Two experiments were conducted on TUSZ and SWEZ datasets. The first was a cross-patient study to assess the model’s performance with previously unseen patient data. The second was a patient-specific investigation to develop a highly tailored model for individual patients. The results of both experiments were favorable, demonstrating the model’s capacity for generalization and personalization. The minimal difference in sensitivity and specificity indicated that the model could accurately identify both seizure and non-seizure samples. Concurrently, our algorithm exhibited a total delay of 16–18 s in the extensive TUSZ dataset after determining the optimal meta-sampler, which was sufficient for real-time seizure monitoring.

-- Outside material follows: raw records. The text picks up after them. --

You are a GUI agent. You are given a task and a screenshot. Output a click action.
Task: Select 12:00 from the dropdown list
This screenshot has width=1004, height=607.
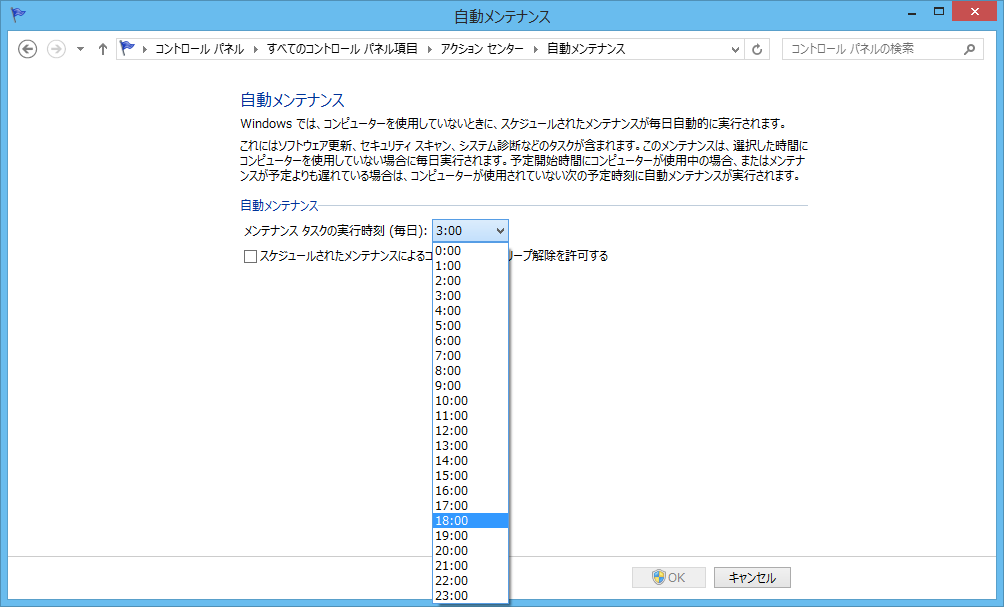pos(471,430)
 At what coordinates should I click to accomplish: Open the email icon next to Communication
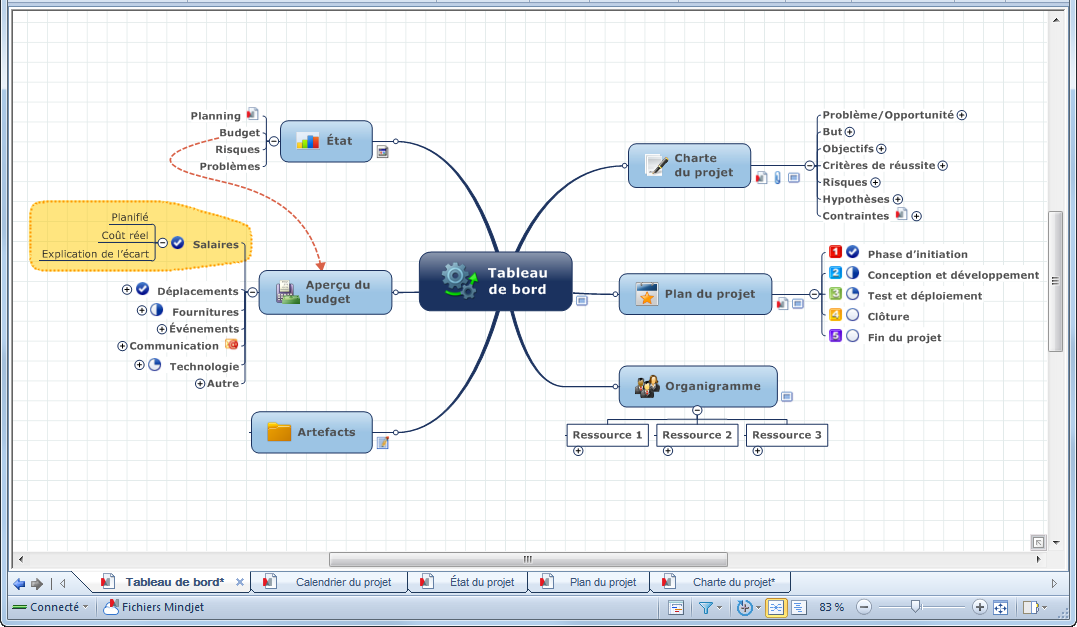point(232,345)
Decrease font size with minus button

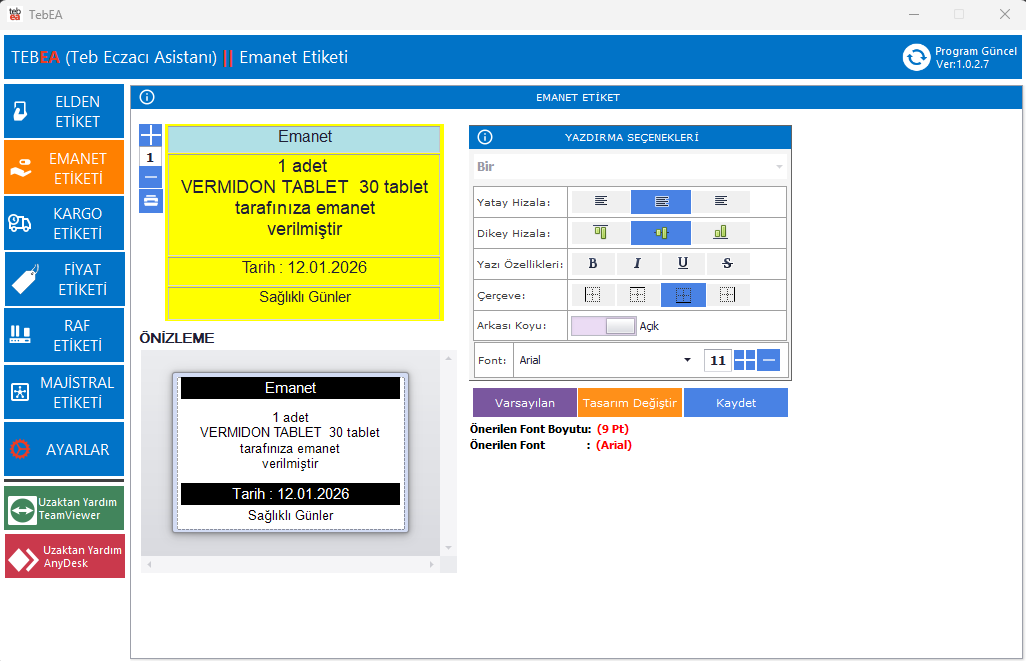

Yuzhe Yang et al.69 proposed that the availability of a greater quantity of unlabeled data reduced label bias in a semi-supervised manner, thereby significantly enhancing the performance of the final classifier. Our future objective was to identify a task-independent meta-state suitable for semi-supervised EEG data with the intention of significantly enhancing the final classification results. Concurrently, the recent study has indicated that burst energy70, an emerging engineering characteristic, exerts a substantial influence on classification performance. By distinguishing between abnormal and normal EEGs across various energy levels, accurate brain activity information can be extracted from the continuous wavelet transform scale map. This approach demonstrates significant potential in enhancing the accuracy of epilepsy recognition. In future work, this approach and other methods for addressing imbalanced data classification, such as stratified sampling, will be incorporated to further improve the accuracy of seizure detection. Besides, both Baghersalim et al.64 and Sabor et al.61 introduced electrocardiogram (ECG) signals to aid in the detection of seizures by the brain, thus providing another clear direction for future research.

Conclusion

In this study, the framework of meta-sampling in conjunction with an ensemble classifier was developed to address the issue of class imbalance between seizure and non-seizure in epileptic EEG datasets. This framework optimized the sampling strategy of the meta-sampler through the meta-training process, adaptively selected training data, and learned effective cascaded ensemble classifiers from imbalanced EEG data. The proposed method has been successfully implemented on both scalp and intracranial EEG datasets. For the TUSZ dataset, the sensitivity, specificity, and accuracy were 92.58%, 92.51%, and 92.52%, respectively. In the case of the SWEZ dataset, the average sensitivity, specificity, and accuracy were 98.56%, 98.82%, and 98.7%, respectively. A comparative analysis with existing methods demonstrated that this method exhibited superior performance in terms of sensitivity, specificity, and accuracy for both scalp and intracranial EEG datasets. Additionally, the method demonstrates robustness in the presence of label damage, as evidenced by the TUSZ dataset with 25% label loss. In future work, deep learning models will be incorporated within this framework to automatically generate EEG feature for further improvement of seizure detection.